WRITTEN REQUEST = Repeat the following entries line for line, without altering anything.

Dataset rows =
________________________

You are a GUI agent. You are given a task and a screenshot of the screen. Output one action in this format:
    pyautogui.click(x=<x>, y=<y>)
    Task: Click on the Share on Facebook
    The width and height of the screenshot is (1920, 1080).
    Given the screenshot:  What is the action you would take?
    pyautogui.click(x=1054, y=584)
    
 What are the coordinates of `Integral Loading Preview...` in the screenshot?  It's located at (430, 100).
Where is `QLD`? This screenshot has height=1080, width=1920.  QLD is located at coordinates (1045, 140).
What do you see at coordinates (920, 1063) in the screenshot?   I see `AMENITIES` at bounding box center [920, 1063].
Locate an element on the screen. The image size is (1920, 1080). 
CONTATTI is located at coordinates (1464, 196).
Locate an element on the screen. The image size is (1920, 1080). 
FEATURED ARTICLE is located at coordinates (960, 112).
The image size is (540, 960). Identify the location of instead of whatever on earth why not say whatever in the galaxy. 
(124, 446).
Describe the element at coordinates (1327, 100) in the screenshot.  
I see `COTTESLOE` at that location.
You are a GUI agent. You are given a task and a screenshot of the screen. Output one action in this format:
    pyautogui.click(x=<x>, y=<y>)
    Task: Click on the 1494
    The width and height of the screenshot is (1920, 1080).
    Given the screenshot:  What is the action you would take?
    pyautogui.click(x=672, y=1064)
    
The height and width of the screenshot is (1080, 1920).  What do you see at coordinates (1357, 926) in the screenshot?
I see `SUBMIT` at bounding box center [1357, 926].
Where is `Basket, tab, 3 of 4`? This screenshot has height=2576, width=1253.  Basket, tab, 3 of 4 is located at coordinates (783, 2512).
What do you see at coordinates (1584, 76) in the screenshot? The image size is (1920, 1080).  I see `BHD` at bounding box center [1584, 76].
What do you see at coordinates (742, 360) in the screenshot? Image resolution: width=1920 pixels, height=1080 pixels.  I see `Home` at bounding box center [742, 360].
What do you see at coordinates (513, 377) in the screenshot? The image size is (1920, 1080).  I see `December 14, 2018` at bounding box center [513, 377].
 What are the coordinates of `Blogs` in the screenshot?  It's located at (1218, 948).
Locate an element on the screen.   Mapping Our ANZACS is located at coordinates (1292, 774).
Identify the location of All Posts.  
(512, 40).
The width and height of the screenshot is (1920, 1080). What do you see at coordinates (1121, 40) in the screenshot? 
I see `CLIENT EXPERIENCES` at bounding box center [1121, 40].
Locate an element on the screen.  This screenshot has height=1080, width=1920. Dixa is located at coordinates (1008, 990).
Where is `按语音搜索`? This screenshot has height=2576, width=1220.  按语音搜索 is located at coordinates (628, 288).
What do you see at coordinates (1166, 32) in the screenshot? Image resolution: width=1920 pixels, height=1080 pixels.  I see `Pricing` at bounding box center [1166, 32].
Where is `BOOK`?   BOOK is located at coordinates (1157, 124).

________________________

CORRECT ANSWER =
You are a GUI agent. You are given a task and a screenshot of the screen. Output one action in this format:
    pyautogui.click(x=<x>, y=<y>)
    Task: Click on the Share on Facebook
    The width and height of the screenshot is (1920, 1080).
    Given the screenshot:  What is the action you would take?
    pyautogui.click(x=1054, y=584)
    
 What are the coordinates of `Integral Loading Preview...` in the screenshot?  It's located at (430, 100).
Where is `QLD`? This screenshot has height=1080, width=1920.  QLD is located at coordinates (1045, 140).
What do you see at coordinates (920, 1063) in the screenshot?   I see `AMENITIES` at bounding box center [920, 1063].
Locate an element on the screen. The image size is (1920, 1080). 
CONTATTI is located at coordinates (1464, 196).
Locate an element on the screen. The image size is (1920, 1080). 
FEATURED ARTICLE is located at coordinates (960, 112).
The image size is (540, 960). Identify the location of instead of whatever on earth why not say whatever in the galaxy. 
(124, 446).
Describe the element at coordinates (1327, 100) in the screenshot.  
I see `COTTESLOE` at that location.
You are a GUI agent. You are given a task and a screenshot of the screen. Output one action in this format:
    pyautogui.click(x=<x>, y=<y>)
    Task: Click on the 1494
    The width and height of the screenshot is (1920, 1080).
    Given the screenshot:  What is the action you would take?
    pyautogui.click(x=672, y=1064)
    
The height and width of the screenshot is (1080, 1920).  What do you see at coordinates (1357, 926) in the screenshot?
I see `SUBMIT` at bounding box center [1357, 926].
Where is `Basket, tab, 3 of 4`? This screenshot has height=2576, width=1253.  Basket, tab, 3 of 4 is located at coordinates (783, 2512).
What do you see at coordinates (1584, 76) in the screenshot? The image size is (1920, 1080).  I see `BHD` at bounding box center [1584, 76].
What do you see at coordinates (742, 360) in the screenshot? Image resolution: width=1920 pixels, height=1080 pixels.  I see `Home` at bounding box center [742, 360].
What do you see at coordinates (513, 377) in the screenshot? The image size is (1920, 1080).  I see `December 14, 2018` at bounding box center [513, 377].
 What are the coordinates of `Blogs` in the screenshot?  It's located at (1218, 948).
Locate an element on the screen.   Mapping Our ANZACS is located at coordinates (1292, 774).
Identify the location of All Posts.  
(512, 40).
The width and height of the screenshot is (1920, 1080). What do you see at coordinates (1121, 40) in the screenshot? 
I see `CLIENT EXPERIENCES` at bounding box center [1121, 40].
Locate an element on the screen.  This screenshot has height=1080, width=1920. Dixa is located at coordinates (1008, 990).
Where is `按语音搜索`? This screenshot has height=2576, width=1220.  按语音搜索 is located at coordinates (628, 288).
What do you see at coordinates (1166, 32) in the screenshot? Image resolution: width=1920 pixels, height=1080 pixels.  I see `Pricing` at bounding box center [1166, 32].
Where is `BOOK`?   BOOK is located at coordinates (1157, 124).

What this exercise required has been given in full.